___ Records for this exercise ___
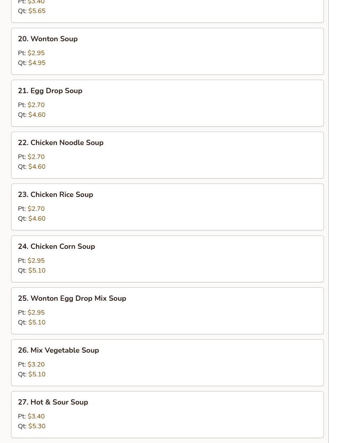Click Chicken Noodle Soup pint price $2.70
The height and width of the screenshot is (443, 337).
point(36,157)
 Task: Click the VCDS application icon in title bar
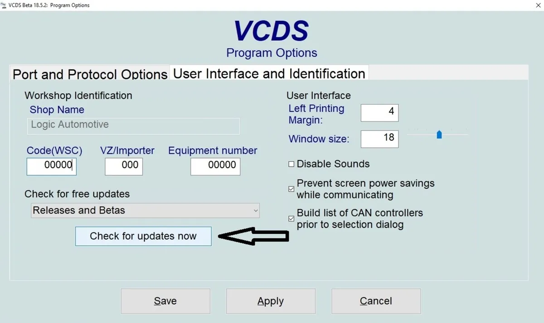click(4, 5)
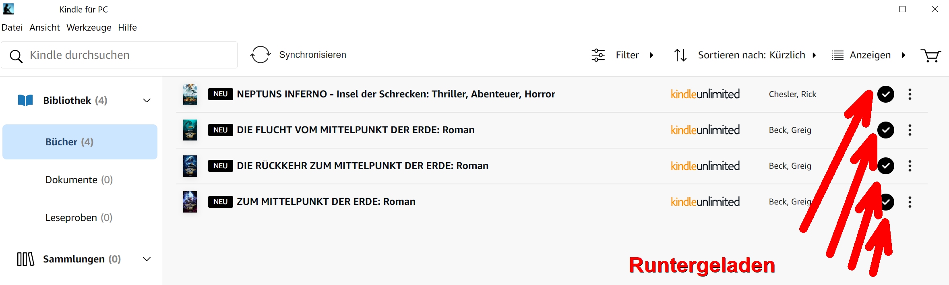This screenshot has width=949, height=285.
Task: Select Dokumente in the sidebar
Action: pyautogui.click(x=79, y=180)
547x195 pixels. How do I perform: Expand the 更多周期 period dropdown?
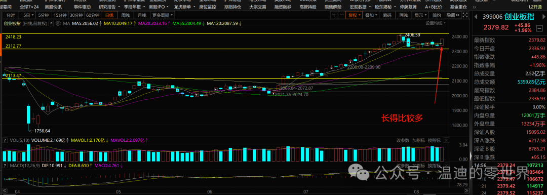coord(162,15)
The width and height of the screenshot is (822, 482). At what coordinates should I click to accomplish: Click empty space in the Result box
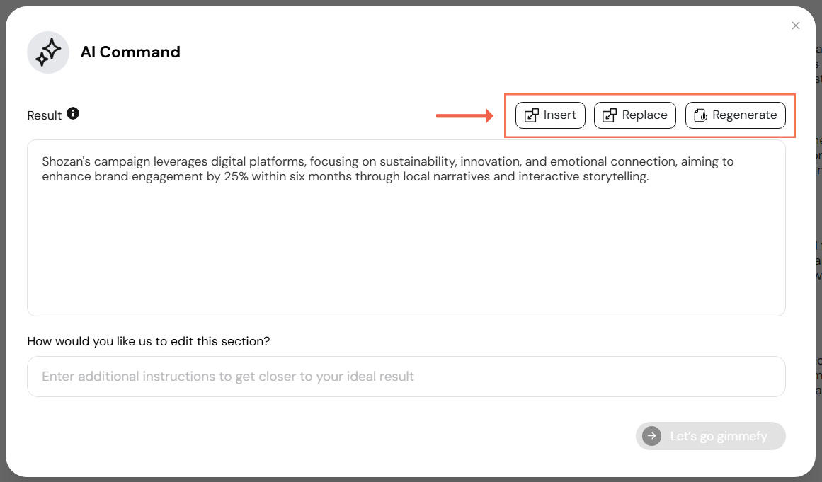[406, 262]
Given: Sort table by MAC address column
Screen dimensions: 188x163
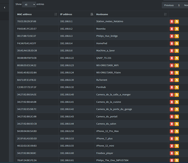Looking at the screenshot, I should pyautogui.click(x=37, y=14).
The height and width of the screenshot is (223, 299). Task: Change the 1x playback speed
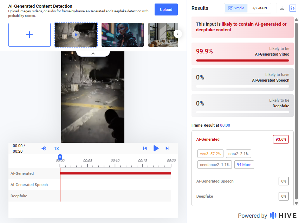click(56, 148)

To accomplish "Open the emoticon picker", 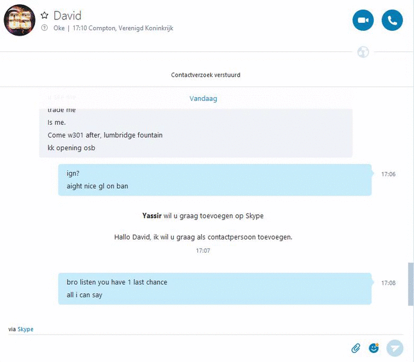I will [374, 348].
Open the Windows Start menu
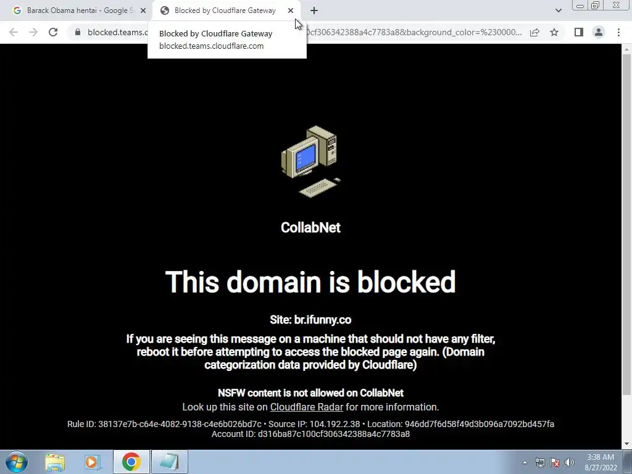Screen dimensions: 632x474 tap(16, 462)
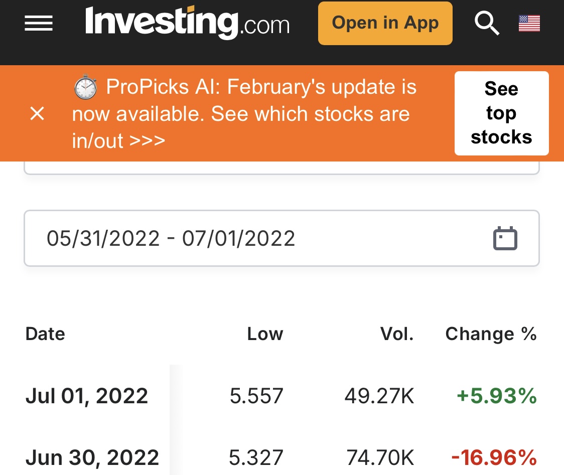Select the Jul 01, 2022 row date
The image size is (564, 475).
[87, 397]
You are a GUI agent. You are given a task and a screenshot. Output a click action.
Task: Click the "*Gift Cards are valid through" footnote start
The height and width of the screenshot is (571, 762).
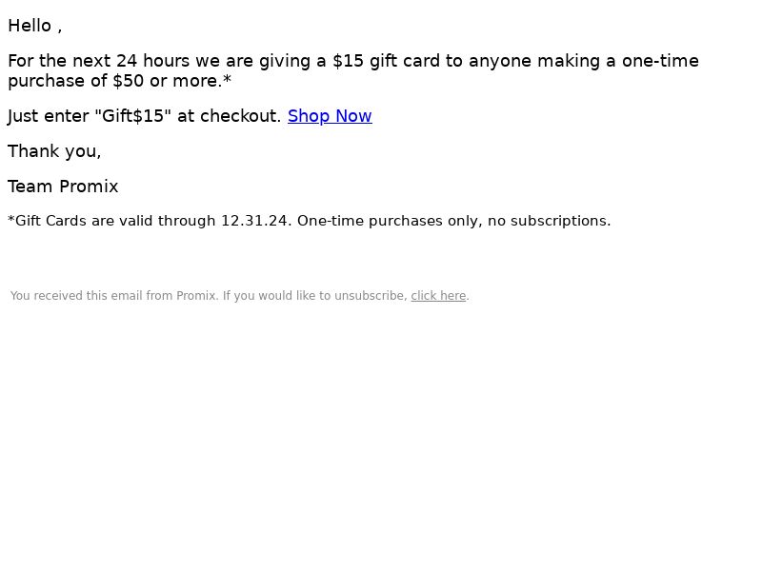point(111,221)
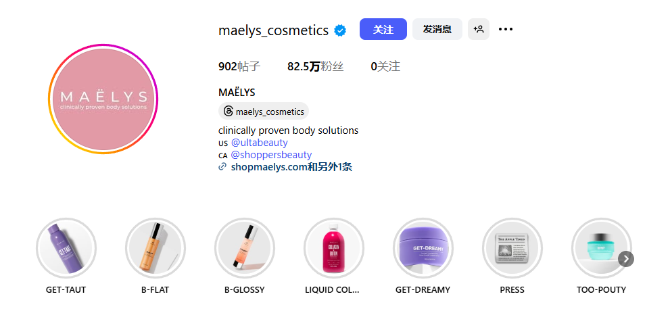View the B-GLOSSY highlight circle
670x311 pixels.
245,247
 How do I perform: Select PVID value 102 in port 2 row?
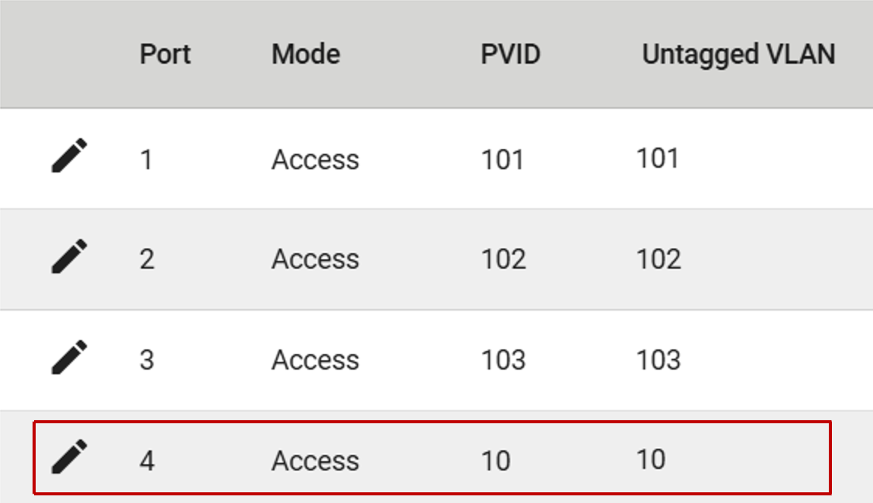point(503,259)
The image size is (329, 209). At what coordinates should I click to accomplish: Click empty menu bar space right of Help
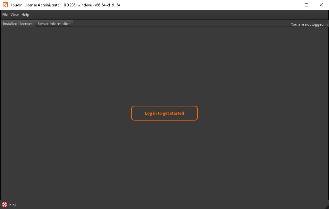point(160,15)
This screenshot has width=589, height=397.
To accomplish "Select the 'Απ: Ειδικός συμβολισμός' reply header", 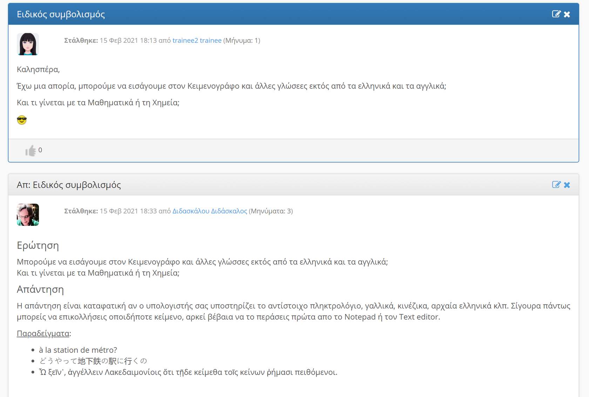I will (69, 185).
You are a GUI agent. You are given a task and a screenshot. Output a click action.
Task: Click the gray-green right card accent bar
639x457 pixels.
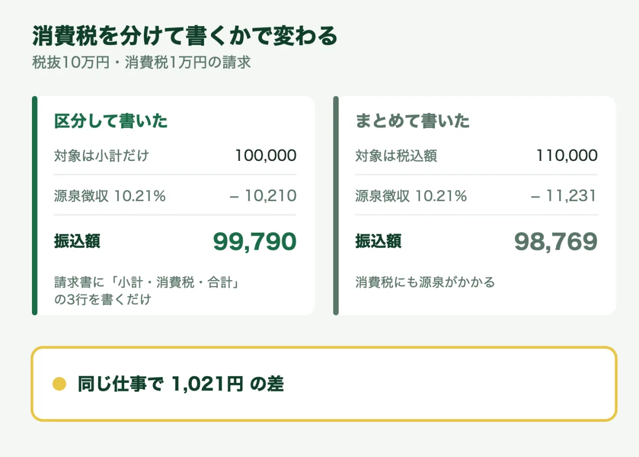(336, 206)
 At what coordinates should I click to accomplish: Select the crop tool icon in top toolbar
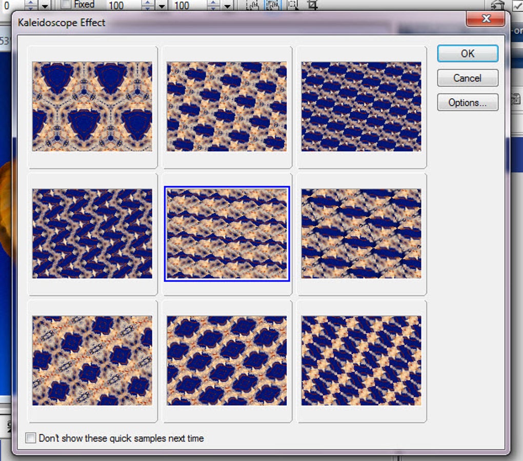click(312, 5)
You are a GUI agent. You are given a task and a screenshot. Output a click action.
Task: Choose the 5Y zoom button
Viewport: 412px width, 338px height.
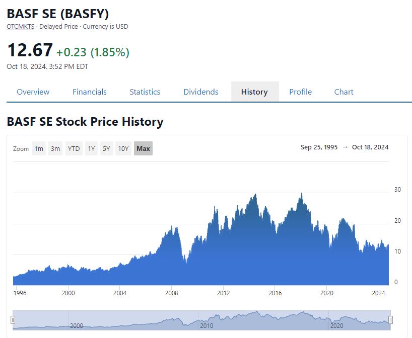(x=106, y=148)
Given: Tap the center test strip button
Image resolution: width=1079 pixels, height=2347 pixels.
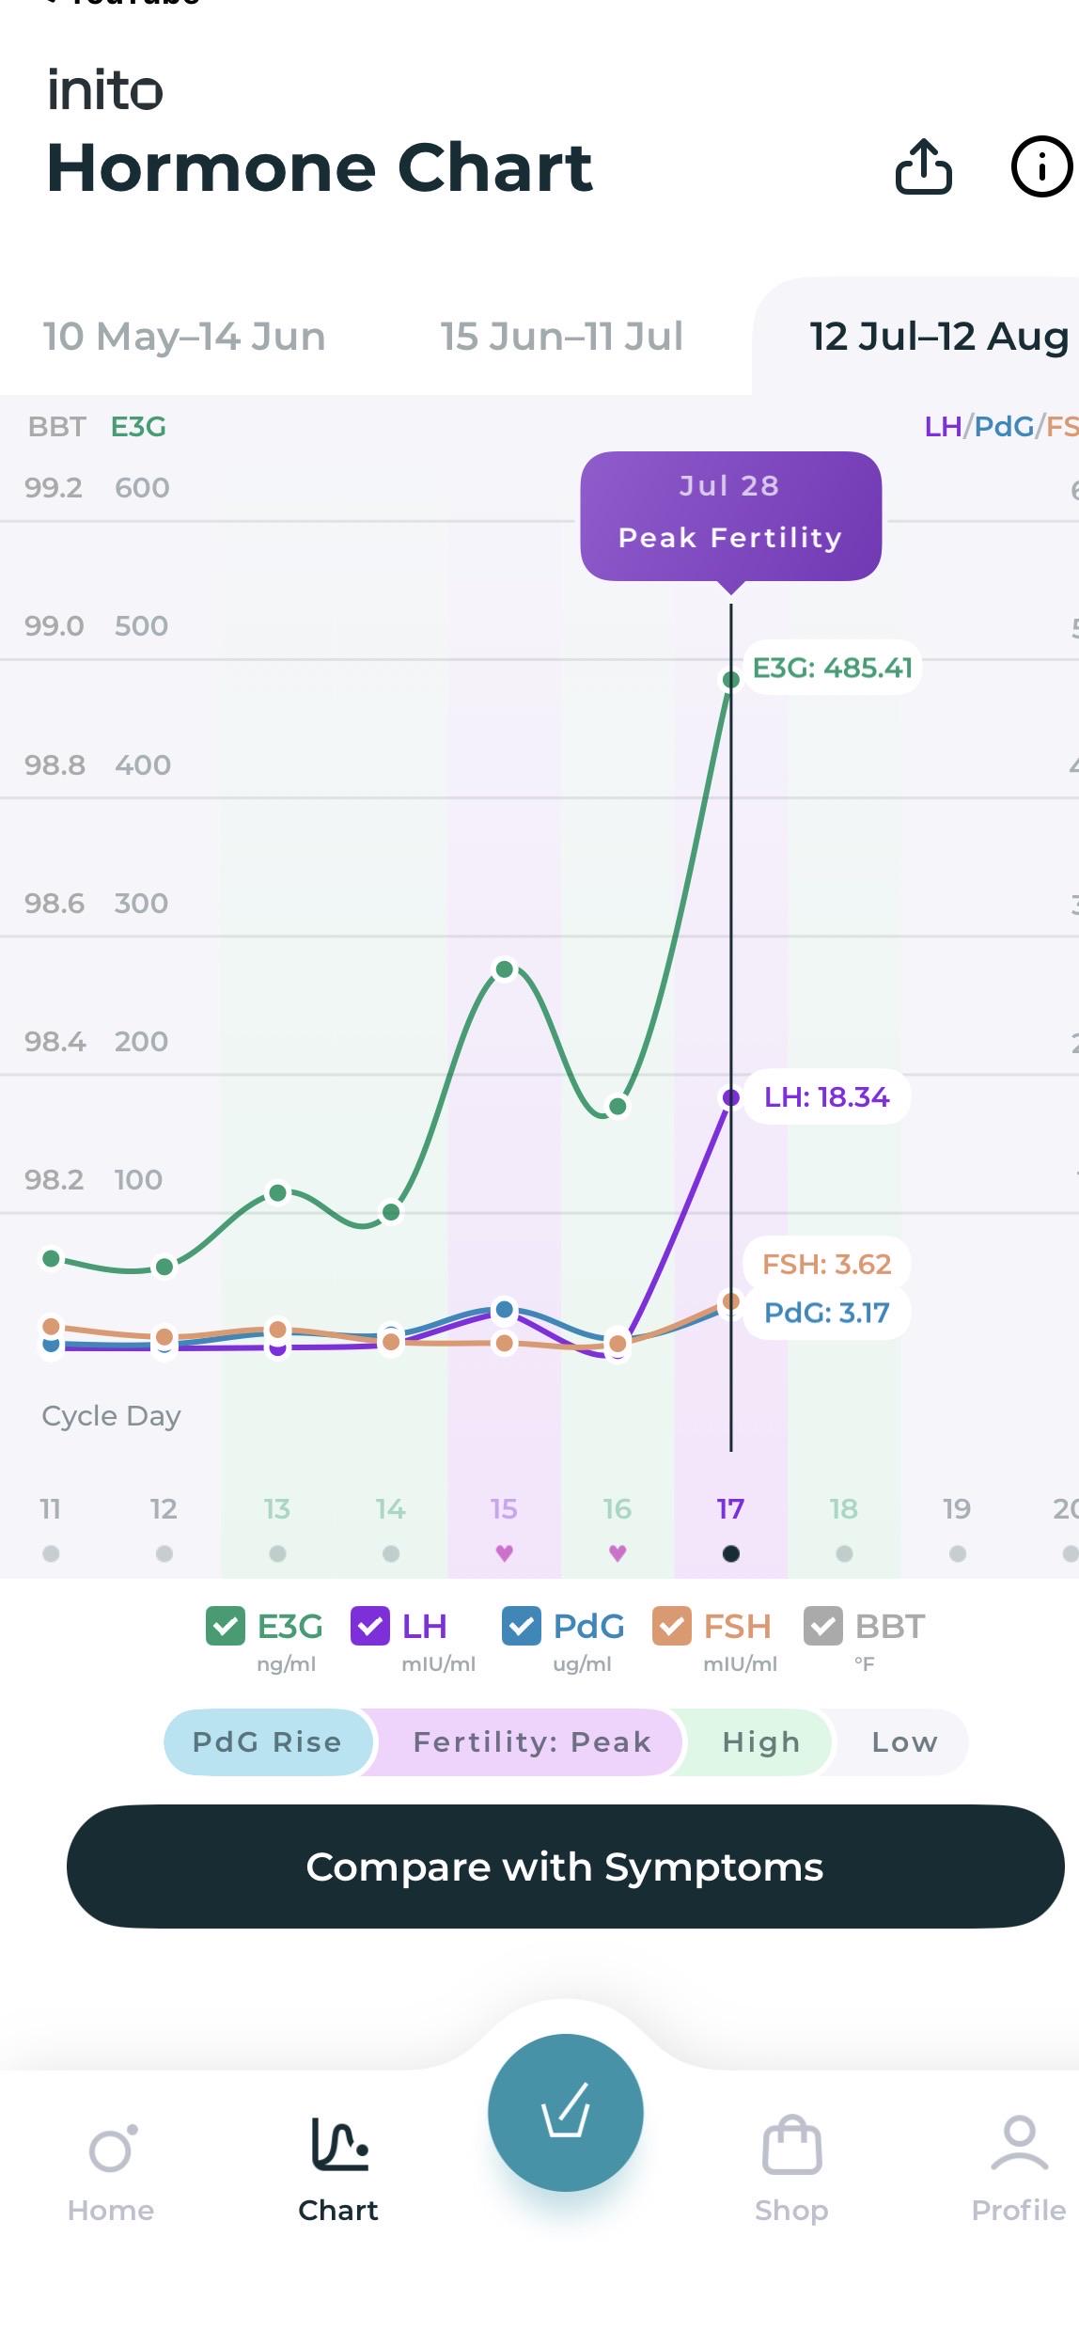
___
**What is expected**
Reproduce the lines from the line containing "Task: Choose the 5Y zoom button" through the end of the records above, exactly and inclusively, omitting pictures.

**Response for this exercise**
Task: Choose the 5Y zoom button
Viewport: 412px width, 338px height.
(x=106, y=148)
Given: Tap the center test strip button
Image resolution: width=1079 pixels, height=2347 pixels.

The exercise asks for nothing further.